SPECTRE is the 24th installment in the franchise. It is also the name of the organization backing Dr. No in 1962’s Dr. No. SPECTRE stands for Special Executive for Counterintelligence, Terrorism, Revenge and Extortion, and this evil collective has one thing in mind, world domination. This is the organization that James Bond spends 20 years of his career chasing, and ultimately lost his wife to. This is why I find it odd that upon finding Sciarra’s membership ring, he doesn’t recognize the octopus symbol on it. It may be missing a tentacle, but still shares a striking resemblance to the original.
In Dr. No, the title character explains to James what SPECTRE stands for and the organization’s goals. With the evidence provided above that James is one single person, I find it mind blowing that in SPECTRE the only one who knows of this organization is Dr. Swann. Q missed it and more importantly, James misses this. The only thing that could have made this worse is if SPECTRE was explained to James for the second time. This leads this die hard Bond fan to conclude that somehow there is an alternate timeline in the Bond series.

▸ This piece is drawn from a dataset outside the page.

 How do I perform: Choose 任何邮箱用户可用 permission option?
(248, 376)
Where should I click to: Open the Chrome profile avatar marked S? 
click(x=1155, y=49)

Daniel Craig’s Bond has his own timeline separate from the rest of the series. I say this because it is the only way the Craig story arc makes any sense within the context of the rest of the franchise. As I stated above, the other five Bonds are all connected to each other in some way, whether that be direct references to other movies and characters or by having timelines intersect. Craig’s Bond is the only one that doesn’t do any of the above with the others. In fact, Craig’s Bond seems to be a do-over on the whole franchise, while trying too hard to make references to the older movies. I could easily write another article on all the easter eggs included in the Craig movies.
There is a great deal of evidence in the history of James Bond to suggest that the James Bonds played from Sean Connery to Pierce Brosnan are all the same person. Daniel Craig sets the pace for an entirely separate timeline, and is distinct from the rest of his predecessors.